Chalkwell Beach was awarded a Seaside Award in 2021, an English award for the best beaches. Chalkwell is home to two bowls clubs, Chalkwell Bowls Club which is based on Chalkwell Esplanade, and the Essex County Bowls Club that is based in Imperial Avenue. In 2009, an open water swimming club, the "Chalkwell Redcaps" was established.

Chalkwell is home to an Aldi supermarket.

==Conservation Area==
Southend-on-Sea Borough Council designated the Crowstone area of Chalkwell in 1990. The most prominent building in the conservation area is Crowstone House, built in 1905 and now a nursing home. The area is named after the North Eastern marker, the Crow Stone which marked the extent of power in history of the City of London and the Port of London Authority.

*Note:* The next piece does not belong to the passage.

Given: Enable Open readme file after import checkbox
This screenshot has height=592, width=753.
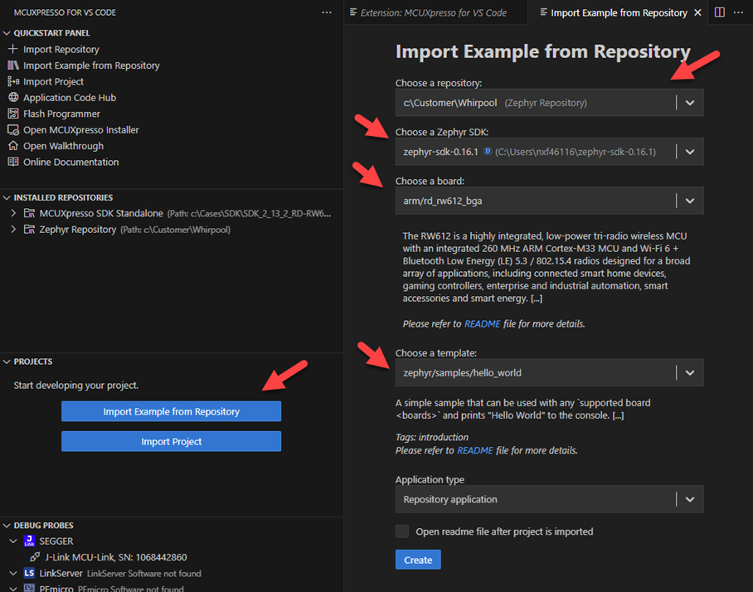Looking at the screenshot, I should point(402,531).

The only listed structure in Chalkwell is Chalkwell Hall, which has been Grade II listed since 1974.

== Demographics ==

Chalkwell compared
| 2021 UK Census | Chalkwell ward | Southend-on-Sea | England |
| Population | 9,930 | 180,655 | 56,490,048 |
| White | 82.8% | 82.61% | 81.7% |
| Asian | 6.4% | 7.0% | 9.3% |
| Black | 2.3 | 2.3% | 4.0% |
| Arab | 0.2% | 0.2% | 0.6% |
| Mixed Race | 5.7% | 4.8% | 2.9% |
| Other Ethnic Group | 0.9% | 0.9% | 1.6% |
| Christian | 42.7% | 42.6% | 46.3% |
| Muslim | 2.6% | 3.0% | 6.5% |
| Hindu | 1.0% | 1.1% | 1.7% |
| No religion | 42.2% | 44.9% | 37.2% |
| Unemployed | 3.1% | 3.7% | 3.5% |
| Retired | 23.7% | 22.5% | 21.6% |

At the 2011 UK census, the Chalkwell electoral ward had a population of 10,045, falling to 9,930 in the 2021 UK Census. The most common ethnic group was White with 82.8% of the population, followed by Asian with 6.4%, Mixed Race with 5.7%, Black with 2.3% and 0.9% identifying as Other. Christianity was the most common religion with 42.7% - closely followed by Atheism with 42.2%. Judaism (3.8%), Islam (2.6%), Hinduism (1.0%) and Sikhism (0.1%) followed, with 0.7% of the population identifying as having a different religion to those listed.

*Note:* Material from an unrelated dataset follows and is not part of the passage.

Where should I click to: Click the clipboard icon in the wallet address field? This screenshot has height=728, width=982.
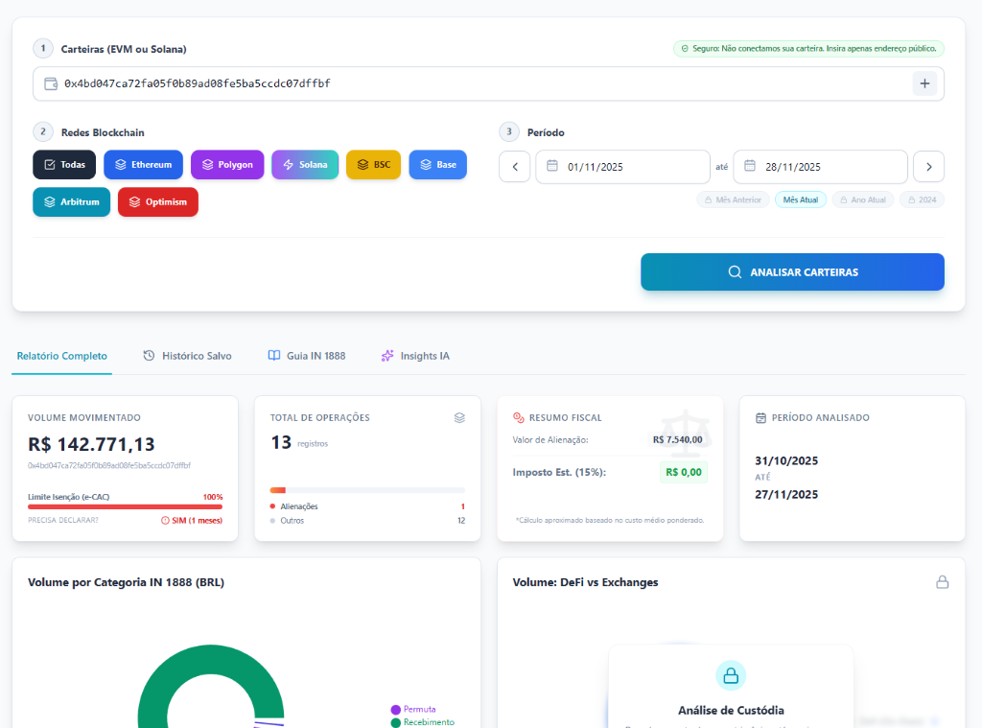[x=50, y=83]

60.4% of Chalkwell's population (aged 16-74) were recorded as economically active (5,016); with 33.8% in full-time employment, 11.6% in part-time employment, 11.9% self-employed and 3.1% unemployed. Of the economically inactive, 23.7% were retired, 3% were students, 4.4% were looking after home or family (part of unpaid domestic work), 4.7% were long-term sick or disabled and 3.8% were economically active for other reasons.

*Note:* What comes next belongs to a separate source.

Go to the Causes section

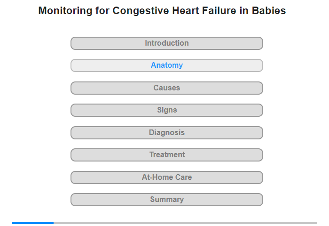pyautogui.click(x=167, y=88)
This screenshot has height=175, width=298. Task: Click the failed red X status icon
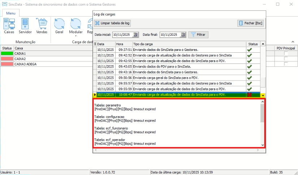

The occupations most popular in Chalkwell were professional occupations at 22.9%, followed by managers and senior officials at 17%, associate professional and technical occupations at 16.4%, and administrative and secretarial positions at 10.9%. The remaining 32.7% of roles were fulfilled by other service occupations, skilled trade labourers, elementary occupations, sales and customer service, and process and plant operatives in descending order (ranging from 8.0% to 4.3%). Compared to the wider Southend figures, the ward had a relatively high proportion of professional roles and managerial roles (39.9% compared to 32.1%). Moreover, the ward sees higher levels of Level 4 qualifications (which includes the Certificate of higher education) and higher (up to Level 8, though there is no data for individual Levels above Level 3) than the Southend figures (34.3% compared to 27.2%). 18.2% of Chalkwell residents had no qualifications, 10% had Level 1 (for example GCSE grades 1 to 3), 14% had Level 2 (for example GCSE grades 4 to 9) and 16.5% had Level 3 qualifications (for example A-Levels).